* TEXTE EXTRAIT *
Il y a de quoi peupler un rayon de choix.

M. Jean de Mitty lui-même, cette Mater Dolorosa de l'Empereur en qui s'incarne, chose étrange à énoncer, l'âme de Brummel y parade en des préfaces à Stendhal. Et Félix Fénéon, abeille de l'Hymette, contribua à des traductions plutôt que de parfaire le livre que sa trop grande modestie lui interdisait de nous donner.

Des illustrateurs s'interposent :

Félix Vallotton qui décapita soigneusement des photographies de littérateurs ; Hermann Paul, haineux, et qui d'un trait gras souligne ses haines.

* DONNÉES FOURNIES *
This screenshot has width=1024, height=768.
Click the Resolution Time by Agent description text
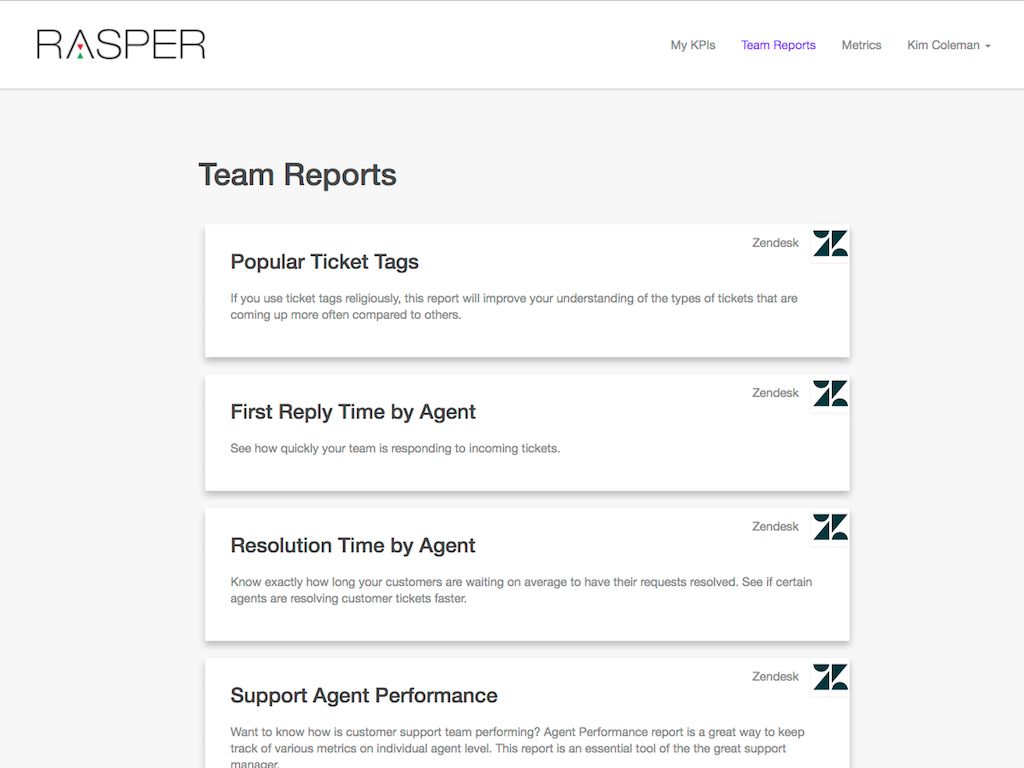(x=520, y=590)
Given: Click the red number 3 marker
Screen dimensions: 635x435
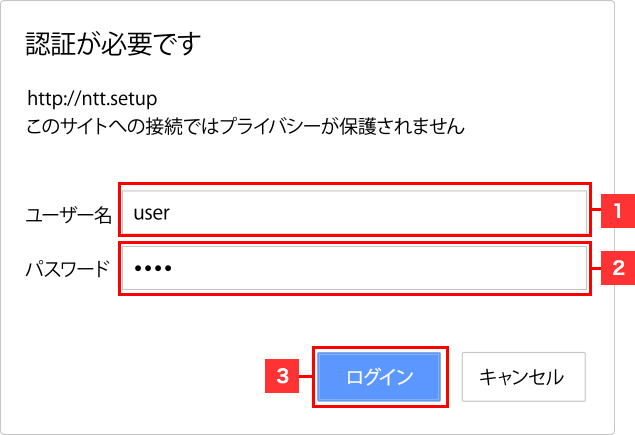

* TRAVAIL DEMANDÉ *
Reprenez le texte sur les écrivains et les illustrateurs à la suite de sa dernière phrase, puis poursuivez-le.

* RÉPONSE *
On peut regretter que MM. Natanson n'aient pas cru devoir réimprimer dans leur nouvelle collection certains auteurs d'une valeur éprouvée, et dont des ouvrages, tirés à un petit nombre d'exemplaires, avaient fait honneur à la Revue Blanche qui débutait : Maurice Beaubourg et ses Nouvelles passionnées, ou Paul Leclercq. Peut-être aussi sera-t'il permis de remarquer que des romans considérables furent, pourquoi ? Sacrifiés à des livres moindres dont les signataires étaient mieux en cours... (On pourrait citer l'Adultère sentimental qui méritait un sort meilleur que celui qui lui fut fait). Un peu de snobisme causa-t'il des erreurs de jugement ? Cela est possible ; je n'insiste pas.

Quoi qu'il en soit, la maison d'édition de la Revue Blanche laissera un bon souvenir à ceux qui y passèrent, et maint auteur vouera quelque gratitude à ceux qui la dirigèrent.

Robert Scheffer.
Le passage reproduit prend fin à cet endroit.